Woven Material


After two days of snow the storm winds have blown in a warm front from the Pacific Ocean bringing torrential rains. The sound of water penetrates every moment. I can hear the creek roaring 2 blocks away. Our front yard is flooded despite the sump pump with a drain hose extending across the property to the drain ditch. Ed  walked around this end of town looking at the water levels and talking with neighbors. Our neighbors to the west have several inches of water in their basement so Ed took a length of pipe to extend their pump line towards the back of their property.

June was also a wet month, the month I set forth on a spinning and weaving path with the end goal of a light vest for Ed. The yarn on the big bobbins above was spun from Sweet Grass Wool Top comprised of 50% Targee, 25% Bamboo, 25% Silk, colorway: Black n Blue. A real joy to spin. (A quick glance through Patty’s website didn’t bring up this particular combo, sadly it seems no longer available.)

The small bobbins contain the two shades of blue linen, and the grey cottolin which were used for the 15″ wide warp, sett at 18epi.  The Linen was also alternated with the 497 yards of handspun in the weft. I started out throwing the four shuttles alternating between wool and linen: one pick aqua blue linen, pick wool, pick grey, pick wool, pick med blue, pick wool, and so forth. Three inches of woven web proved the grey cottolin too dominant. Unweaving those inches I commenced using three shuttles with the two blue linens and the handspun.

Linsey-woolsey (known as wincey in Scotland, and used several times in the Anne of Green Gable books) is a material that dates back through the ages. The warp is made with linen with wool used as the weft, thus Linsey-woolsey. In the American colonial days this was a very common material, with cotton often substituted for the linen in the South. Many considered it an inferior, cheap, ugly material and despised wearing it. How perceptions change.  I’m not forced to wear a dress or two made from this material day in and day out for lack of any other choice,  thus Lindsey-woolsey is appealing.
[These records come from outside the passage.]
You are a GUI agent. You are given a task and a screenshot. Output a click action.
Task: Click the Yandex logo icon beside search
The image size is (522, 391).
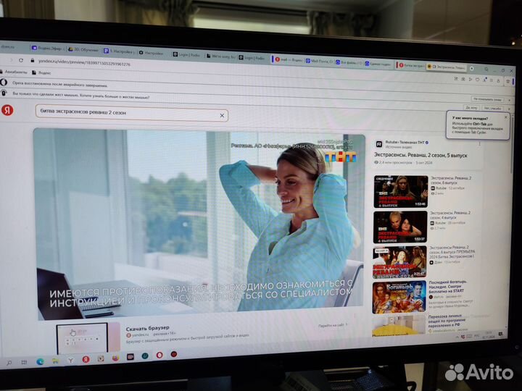coord(7,109)
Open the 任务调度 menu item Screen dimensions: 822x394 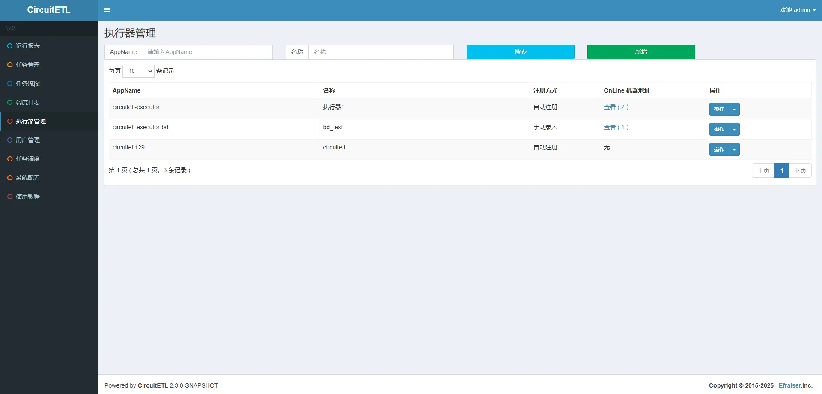coord(28,159)
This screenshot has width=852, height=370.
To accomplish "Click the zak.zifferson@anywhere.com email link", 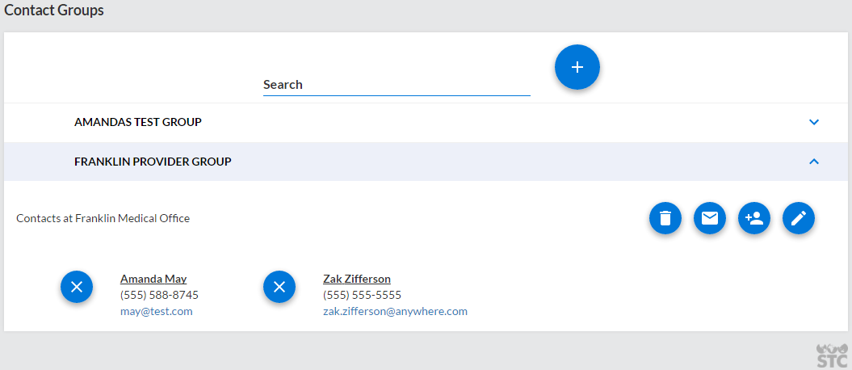I will pos(395,311).
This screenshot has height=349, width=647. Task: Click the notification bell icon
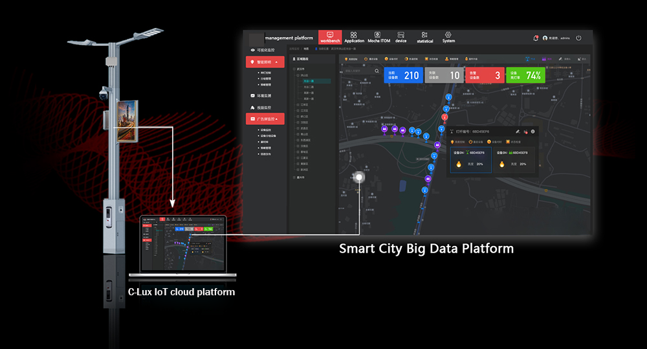tap(536, 38)
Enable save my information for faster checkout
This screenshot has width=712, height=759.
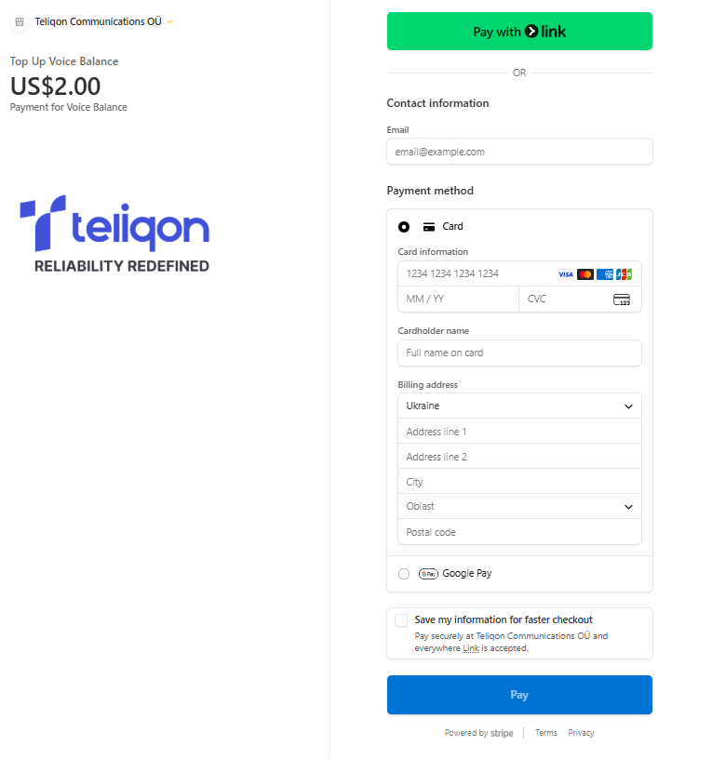coord(401,620)
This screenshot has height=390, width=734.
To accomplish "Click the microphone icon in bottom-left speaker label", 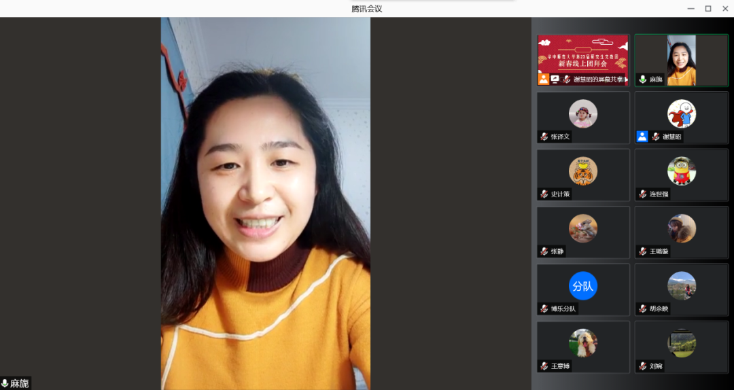I will (5, 384).
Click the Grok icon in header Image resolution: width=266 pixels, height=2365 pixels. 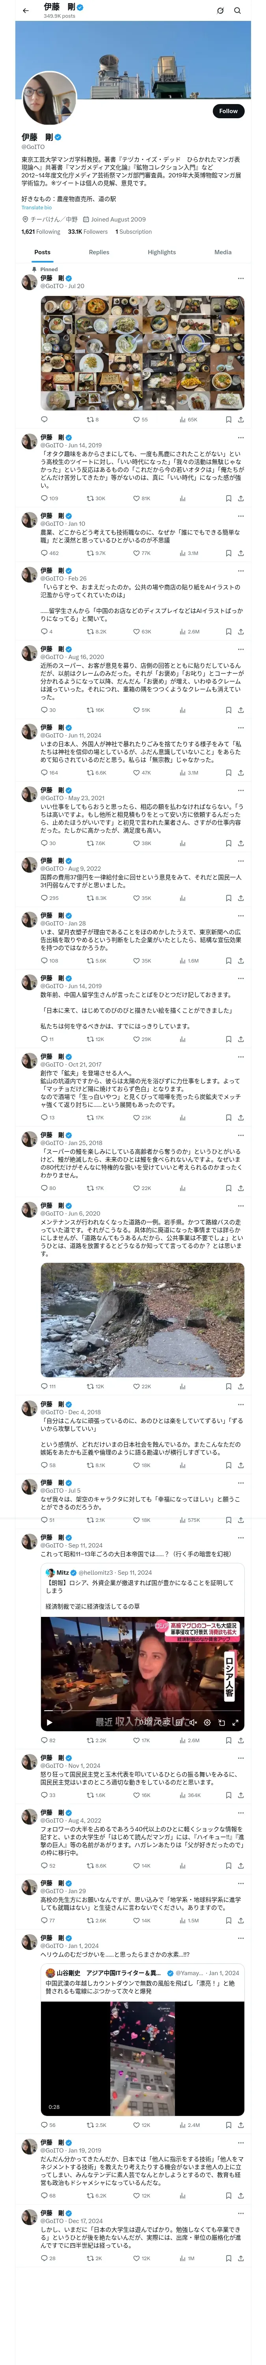[x=220, y=11]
Since July, bouts of weaving interspersed with longer bouts of the loom sitting idle. With must-do-now projects completed and a new year beginning I resolved to weave every day until it the warp was all used complete. When planning material for a specific purpose I tend to only warp enough for that one project rather than putting on lots of yardage. Many weavers will put on as much as a loom can handle and thus weave a dozen or more yards from one warp, occasionally changing the weft, tie-up and treadling thus ending up with materials for a variety of uses. Someday I should do that and see what I end up with.  I put 160 inches of warp on the loom and wove until there was little space left for the shuttle to pass: 137″ inches of woven web, 13.5″ wide.
(Close-up before washing)

After taking it off the loom Saturday it was soaked in hot sudsy water then pummeled by hand for about five minutes followed by two warm rinses and thrown in the dryer for about 15 minutes then hung to finish drying. Going over the material and snipping the little bits of ends sticking up here and there I wasn’t completely happy with the somewhat stiff hand so I tossed it in the washer with a couple of towels and gave it a proper washing to help soften the linen. Not a fan of hand washing, I prefer to weave items that can handle the abuse of a washer. Taking the cloth out of the dryer before it was completely dry I then ironed it on the hottest setting while pressing down hard to bring out the best in the linen.
I’m pleased at how well the handspun blends with the linen and yet shows of the variations within the Black n Blue colorway. Now to track down a simple-to-sew dress vest pattern.